• WHAT YOU HAVE TO DO
The records that follow should be retyped word for word.

• GIVEN RECORDS
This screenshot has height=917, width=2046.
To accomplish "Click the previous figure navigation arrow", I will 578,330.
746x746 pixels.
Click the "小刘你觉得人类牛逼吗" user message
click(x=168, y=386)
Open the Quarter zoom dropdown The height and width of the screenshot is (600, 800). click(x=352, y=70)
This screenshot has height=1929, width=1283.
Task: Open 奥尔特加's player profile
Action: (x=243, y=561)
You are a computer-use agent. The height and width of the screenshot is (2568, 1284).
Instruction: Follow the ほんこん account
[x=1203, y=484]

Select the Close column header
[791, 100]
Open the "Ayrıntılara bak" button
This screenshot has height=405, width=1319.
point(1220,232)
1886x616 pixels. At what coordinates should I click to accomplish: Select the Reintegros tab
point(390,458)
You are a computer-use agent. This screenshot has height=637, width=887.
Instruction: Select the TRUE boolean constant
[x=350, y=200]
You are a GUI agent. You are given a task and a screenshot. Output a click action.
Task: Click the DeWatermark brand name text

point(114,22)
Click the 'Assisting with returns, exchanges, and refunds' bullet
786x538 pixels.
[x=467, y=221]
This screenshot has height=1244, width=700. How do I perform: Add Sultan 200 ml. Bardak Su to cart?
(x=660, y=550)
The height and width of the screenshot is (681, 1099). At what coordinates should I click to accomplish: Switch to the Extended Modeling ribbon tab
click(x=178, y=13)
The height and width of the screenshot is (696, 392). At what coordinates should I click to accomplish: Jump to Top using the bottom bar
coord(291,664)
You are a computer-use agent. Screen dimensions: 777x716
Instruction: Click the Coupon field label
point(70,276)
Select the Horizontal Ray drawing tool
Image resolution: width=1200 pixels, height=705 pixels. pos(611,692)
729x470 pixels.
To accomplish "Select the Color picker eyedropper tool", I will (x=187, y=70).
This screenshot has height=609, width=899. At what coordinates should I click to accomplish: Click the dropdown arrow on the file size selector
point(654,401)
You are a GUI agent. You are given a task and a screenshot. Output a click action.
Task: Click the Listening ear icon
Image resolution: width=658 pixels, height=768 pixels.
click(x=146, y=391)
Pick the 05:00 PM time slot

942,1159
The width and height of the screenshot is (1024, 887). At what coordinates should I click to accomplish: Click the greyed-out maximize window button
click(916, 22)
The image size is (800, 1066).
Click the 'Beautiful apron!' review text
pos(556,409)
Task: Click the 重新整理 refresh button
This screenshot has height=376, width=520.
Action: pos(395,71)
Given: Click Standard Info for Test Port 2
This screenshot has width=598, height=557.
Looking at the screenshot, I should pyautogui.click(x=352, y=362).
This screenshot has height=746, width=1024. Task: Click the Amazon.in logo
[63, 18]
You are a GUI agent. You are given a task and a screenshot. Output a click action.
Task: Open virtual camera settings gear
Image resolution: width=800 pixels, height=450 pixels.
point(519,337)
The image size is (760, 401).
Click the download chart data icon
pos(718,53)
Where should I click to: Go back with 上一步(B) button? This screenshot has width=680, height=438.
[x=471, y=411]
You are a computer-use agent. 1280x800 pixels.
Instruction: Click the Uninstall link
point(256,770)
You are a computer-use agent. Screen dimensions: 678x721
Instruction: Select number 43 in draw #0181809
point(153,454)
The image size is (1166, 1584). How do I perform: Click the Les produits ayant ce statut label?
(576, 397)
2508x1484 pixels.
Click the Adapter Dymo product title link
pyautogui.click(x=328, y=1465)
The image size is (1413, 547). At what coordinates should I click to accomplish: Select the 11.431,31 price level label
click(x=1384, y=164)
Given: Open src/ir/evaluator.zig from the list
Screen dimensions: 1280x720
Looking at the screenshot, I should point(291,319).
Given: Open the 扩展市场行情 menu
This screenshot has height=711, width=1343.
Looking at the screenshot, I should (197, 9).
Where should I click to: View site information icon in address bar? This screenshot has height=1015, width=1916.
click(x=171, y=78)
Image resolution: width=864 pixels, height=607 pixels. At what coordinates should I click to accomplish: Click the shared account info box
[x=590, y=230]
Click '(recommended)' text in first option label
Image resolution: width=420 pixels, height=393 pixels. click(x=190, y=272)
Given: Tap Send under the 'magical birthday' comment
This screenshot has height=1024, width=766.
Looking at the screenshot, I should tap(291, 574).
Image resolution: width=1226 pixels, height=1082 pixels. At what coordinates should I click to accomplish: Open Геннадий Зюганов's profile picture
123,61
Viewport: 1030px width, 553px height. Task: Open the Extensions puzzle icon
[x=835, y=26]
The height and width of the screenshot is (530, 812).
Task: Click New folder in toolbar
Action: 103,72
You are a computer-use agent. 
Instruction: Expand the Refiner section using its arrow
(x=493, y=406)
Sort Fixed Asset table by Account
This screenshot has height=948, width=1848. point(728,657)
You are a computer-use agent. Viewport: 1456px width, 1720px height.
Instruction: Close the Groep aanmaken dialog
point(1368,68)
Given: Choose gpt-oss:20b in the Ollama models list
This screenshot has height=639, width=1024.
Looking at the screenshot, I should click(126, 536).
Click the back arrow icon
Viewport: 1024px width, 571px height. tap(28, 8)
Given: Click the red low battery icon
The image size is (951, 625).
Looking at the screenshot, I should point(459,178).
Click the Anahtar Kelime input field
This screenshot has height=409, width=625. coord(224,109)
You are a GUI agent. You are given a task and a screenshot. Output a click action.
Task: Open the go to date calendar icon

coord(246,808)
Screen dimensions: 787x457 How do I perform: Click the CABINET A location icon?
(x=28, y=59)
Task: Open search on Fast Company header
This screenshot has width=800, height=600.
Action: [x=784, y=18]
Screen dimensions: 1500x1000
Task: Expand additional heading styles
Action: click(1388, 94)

• EXERCISE RESPONSE
This screenshot has height=917, width=2046.
To accomplish "Click the previous figure navigation arrow", I will 578,330.
746x746 pixels.
Click the "小刘你觉得人类牛逼吗" user message
click(x=168, y=386)
Open the Quarter zoom dropdown The height and width of the screenshot is (600, 800). click(x=352, y=70)
This screenshot has height=1929, width=1283.
Task: Open 奥尔特加's player profile
Action: (x=243, y=561)
You are a computer-use agent. The height and width of the screenshot is (2568, 1284).
Instruction: Follow the ほんこん account
[x=1203, y=484]

Select the Close column header
[791, 100]
Open the "Ayrıntılara bak" button
This screenshot has height=405, width=1319.
point(1220,232)
1886x616 pixels. At what coordinates should I click to accomplish: Select the Reintegros tab
point(390,458)
You are a computer-use agent. This screenshot has height=637, width=887.
Instruction: Select the TRUE boolean constant
[x=350, y=200]
You are a GUI agent. You are given a task and a screenshot. Output a click action.
Task: Click the DeWatermark brand name text

point(114,22)
Click the 'Assisting with returns, exchanges, and refunds' bullet
786x538 pixels.
[x=467, y=221]
This screenshot has height=1244, width=700. How do I perform: Add Sultan 200 ml. Bardak Su to cart?
(x=660, y=550)
The height and width of the screenshot is (681, 1099). At what coordinates should I click to accomplish: Switch to the Extended Modeling ribbon tab
click(x=178, y=13)
The height and width of the screenshot is (696, 392). At what coordinates should I click to accomplish: Jump to Top using the bottom bar
coord(291,664)
You are a computer-use agent. Screen dimensions: 777x716
Instruction: Click the Coupon field label
point(70,276)
Select the Horizontal Ray drawing tool
Image resolution: width=1200 pixels, height=705 pixels. pos(611,692)
729x470 pixels.
To accomplish "Select the Color picker eyedropper tool", I will (x=187, y=70).
This screenshot has height=609, width=899. At what coordinates should I click to accomplish: Click the dropdown arrow on the file size selector
point(654,401)
You are a GUI agent. You are given a task and a screenshot. Output a click action.
Task: Click the Listening ear icon
Image resolution: width=658 pixels, height=768 pixels.
click(x=146, y=391)
Pick the 05:00 PM time slot

942,1159
The width and height of the screenshot is (1024, 887). At what coordinates should I click to accomplish: Click the greyed-out maximize window button
click(916, 22)
The image size is (800, 1066).
Click the 'Beautiful apron!' review text
pos(556,409)
Task: Click the 重新整理 refresh button
This screenshot has height=376, width=520.
Action: pos(395,71)
Given: Click Standard Info for Test Port 2
This screenshot has width=598, height=557.
Looking at the screenshot, I should pyautogui.click(x=352, y=362).
This screenshot has height=746, width=1024. Task: Click the Amazon.in logo
[63, 18]
You are a GUI agent. You are given a task and a screenshot. Output a click action.
Task: Open virtual camera settings gear
Image resolution: width=800 pixels, height=450 pixels.
point(519,337)
The image size is (760, 401).
Click the download chart data icon
pos(718,53)
Where should I click to: Go back with 上一步(B) button? This screenshot has width=680, height=438.
[x=471, y=411]
You are a computer-use agent. 1280x800 pixels.
Instruction: Click the Uninstall link
point(256,770)
You are a computer-use agent. Screen dimensions: 678x721
Instruction: Select number 43 in draw #0181809
point(153,454)
The image size is (1166, 1584). How do I perform: Click the Les produits ayant ce statut label?
(576, 397)
2508x1484 pixels.
Click the Adapter Dymo product title link
pyautogui.click(x=328, y=1465)
The image size is (1413, 547). At what coordinates should I click to accomplish: Select the 11.431,31 price level label
click(x=1384, y=164)
Given: Open src/ir/evaluator.zig from the list
Screen dimensions: 1280x720
Looking at the screenshot, I should point(291,319).
Given: Open the 扩展市场行情 menu
This screenshot has height=711, width=1343.
Looking at the screenshot, I should (197, 9).
Where should I click to: View site information icon in address bar? This screenshot has height=1015, width=1916.
click(x=171, y=78)
Image resolution: width=864 pixels, height=607 pixels. At what coordinates should I click to accomplish: Click the shared account info box
[x=590, y=230]
Click '(recommended)' text in first option label
Image resolution: width=420 pixels, height=393 pixels. click(x=190, y=272)
Given: Tap Send under the 'magical birthday' comment
This screenshot has height=1024, width=766.
Looking at the screenshot, I should tap(291, 574).
Image resolution: width=1226 pixels, height=1082 pixels. At what coordinates should I click to accomplish: Open Геннадий Зюганов's profile picture
123,61
Viewport: 1030px width, 553px height. Task: Open the Extensions puzzle icon
[x=835, y=26]
The height and width of the screenshot is (530, 812).
Task: Click New folder in toolbar
Action: 103,72
You are a computer-use agent. 
Instruction: Expand the Refiner section using its arrow
(x=493, y=406)
Sort Fixed Asset table by Account
This screenshot has height=948, width=1848. point(728,657)
You are a computer-use agent. Viewport: 1456px width, 1720px height.
Instruction: Close the Groep aanmaken dialog
point(1368,68)
Given: Choose gpt-oss:20b in the Ollama models list
This screenshot has height=639, width=1024.
Looking at the screenshot, I should click(126, 536).
Click the back arrow icon
Viewport: 1024px width, 571px height. tap(28, 8)
Given: Click the red low battery icon
The image size is (951, 625).
Looking at the screenshot, I should point(459,178).
Click the Anahtar Kelime input field
This screenshot has height=409, width=625. coord(224,109)
You are a GUI agent. You are given a task and a screenshot. Output a click action.
Task: Open the go to date calendar icon

coord(246,808)
Screen dimensions: 787x457 How do I perform: Click the CABINET A location icon?
(x=28, y=59)
Task: Open search on Fast Company header
This screenshot has width=800, height=600.
Action: [x=784, y=18]
Screen dimensions: 1500x1000
Task: Expand additional heading styles
Action: click(1388, 94)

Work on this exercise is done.